Following the inauguration ceremony, Papoulias will be shown around all four levels of the new museum and then have a private meeting with his Serb counterpart, after which there will be a dinner in honour of the Greek delegation.
Papoulias will be accompanied by Deputy Foreign Minister Spyros Kouvelis and his itinerary during his stay in Belgrade will include a visit to the Serb Patriarch.

The renovation of Nebojsa Tower was funded by Greece and the municipality of Belgrade and carried out over two years, at a cost 1.8 million euros. The Greek state, via the Greek foreign ministry international developmental aid service 'Hellenic Aid' has paid 1.38 million euro toward the project.

The tower will serve as a museum exhibit site featuring exhibits related to the life and work of Rigas Feraios and also to the Serbs own struggle for independence from Ottoman rule.

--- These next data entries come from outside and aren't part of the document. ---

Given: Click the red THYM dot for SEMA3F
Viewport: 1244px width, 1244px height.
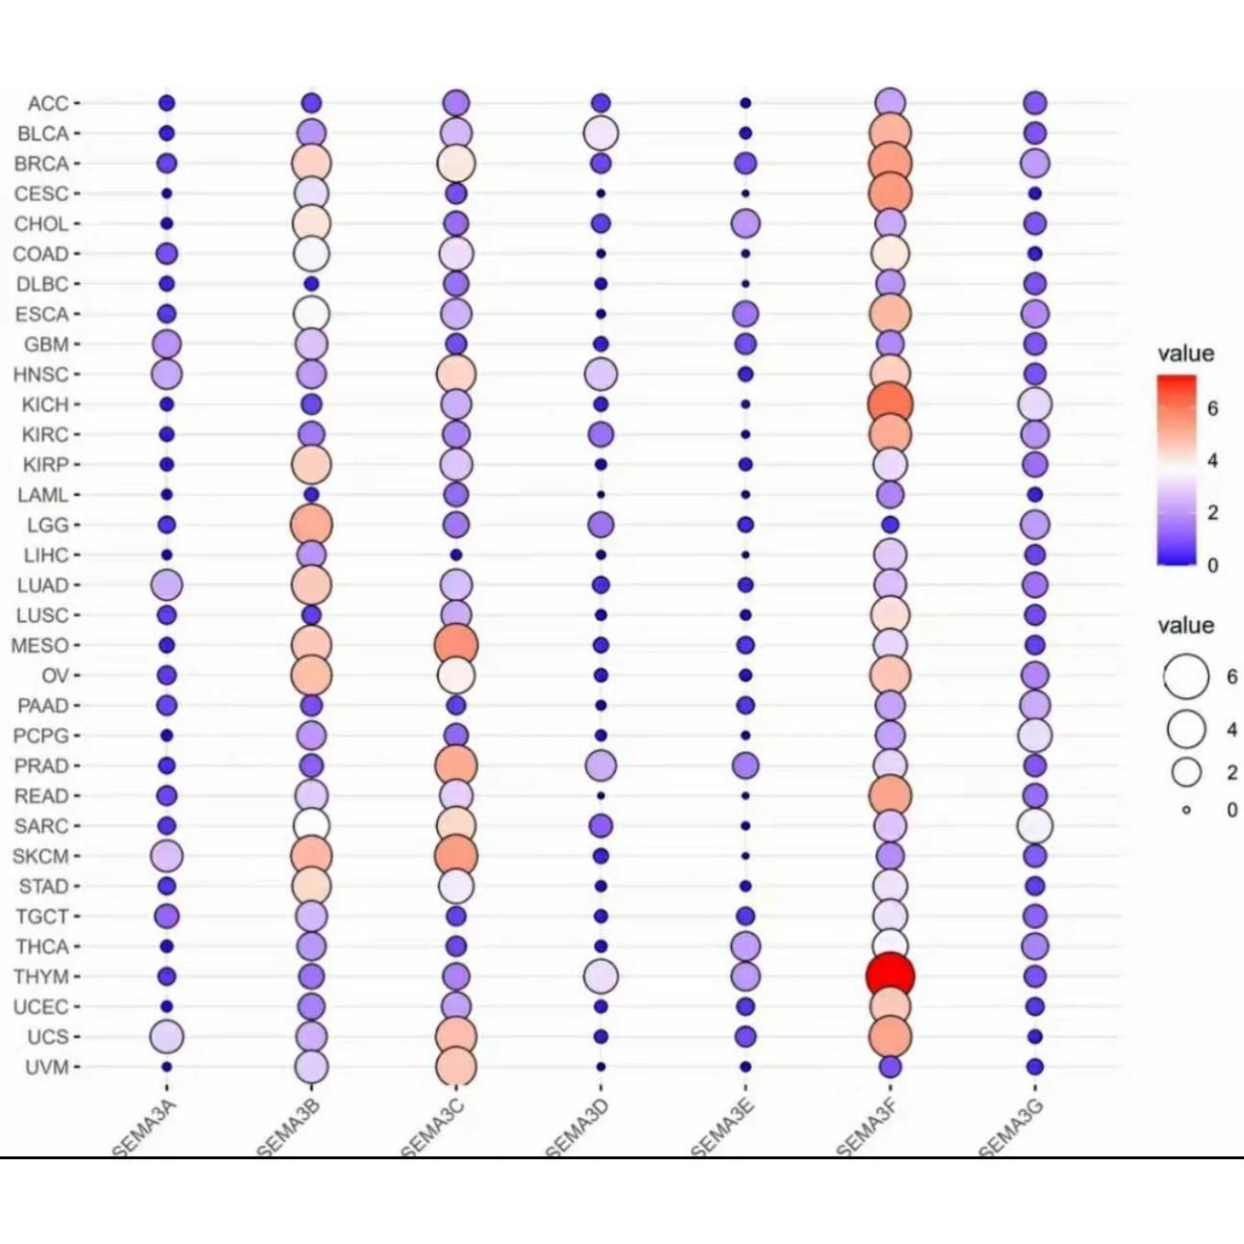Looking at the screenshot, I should pyautogui.click(x=890, y=975).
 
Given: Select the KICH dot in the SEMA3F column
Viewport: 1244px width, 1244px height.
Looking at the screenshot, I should pyautogui.click(x=890, y=403).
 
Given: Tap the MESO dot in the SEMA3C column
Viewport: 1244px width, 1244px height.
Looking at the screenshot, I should pyautogui.click(x=456, y=644).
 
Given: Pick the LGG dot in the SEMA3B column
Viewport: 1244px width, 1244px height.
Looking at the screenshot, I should pyautogui.click(x=311, y=525).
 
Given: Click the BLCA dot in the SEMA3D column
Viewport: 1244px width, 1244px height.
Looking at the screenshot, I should pyautogui.click(x=601, y=133).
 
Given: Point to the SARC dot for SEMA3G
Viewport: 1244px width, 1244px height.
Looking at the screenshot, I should pyautogui.click(x=1035, y=825).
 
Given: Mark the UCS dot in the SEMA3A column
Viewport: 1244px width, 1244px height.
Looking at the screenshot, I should pyautogui.click(x=167, y=1036).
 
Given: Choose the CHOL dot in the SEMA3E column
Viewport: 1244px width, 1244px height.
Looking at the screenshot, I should pyautogui.click(x=745, y=223).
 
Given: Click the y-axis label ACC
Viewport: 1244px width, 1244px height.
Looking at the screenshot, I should pyautogui.click(x=47, y=103).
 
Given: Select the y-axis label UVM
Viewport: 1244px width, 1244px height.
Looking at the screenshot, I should pyautogui.click(x=46, y=1067).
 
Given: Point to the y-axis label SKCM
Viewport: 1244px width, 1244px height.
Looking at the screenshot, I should pyautogui.click(x=40, y=856).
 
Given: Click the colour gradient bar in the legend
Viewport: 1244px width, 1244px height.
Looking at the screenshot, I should pyautogui.click(x=1177, y=469).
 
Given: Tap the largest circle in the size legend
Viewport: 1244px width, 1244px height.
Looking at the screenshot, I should pyautogui.click(x=1186, y=676).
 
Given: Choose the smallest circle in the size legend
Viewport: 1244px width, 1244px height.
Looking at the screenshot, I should pyautogui.click(x=1186, y=810).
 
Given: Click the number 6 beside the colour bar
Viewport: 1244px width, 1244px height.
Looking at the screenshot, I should pyautogui.click(x=1213, y=408).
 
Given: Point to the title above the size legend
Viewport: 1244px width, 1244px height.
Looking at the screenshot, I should pyautogui.click(x=1185, y=626).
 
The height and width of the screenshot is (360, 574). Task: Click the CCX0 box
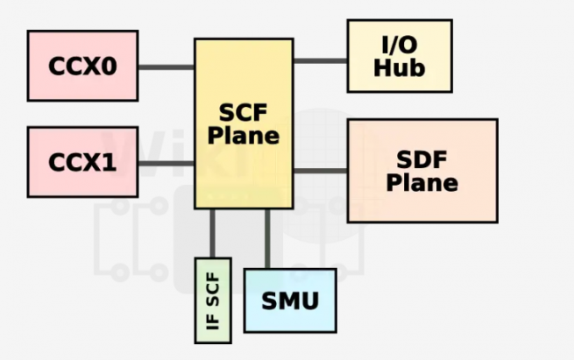(x=82, y=66)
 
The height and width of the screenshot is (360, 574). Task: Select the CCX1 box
(x=82, y=162)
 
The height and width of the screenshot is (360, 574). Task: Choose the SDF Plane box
(x=422, y=170)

The second storey of the four-storey tower will be devoted to Feraios and the Greek revolution.

Other exhibits will focus the tower's use as a prison at the end of the 18th and the start of the 19th centuries.
Nejbosa Tower is a medieval structure built by Hungarians on the ruins of an older Roman tower dating from the 1st century A.D. It was destroyed and rebuilt several times in its history. Rigas Feraios was imprisoned there for roughly seven months before he was put to death by Turks, becoming one of the first martyrs of Greece's struggle for independence.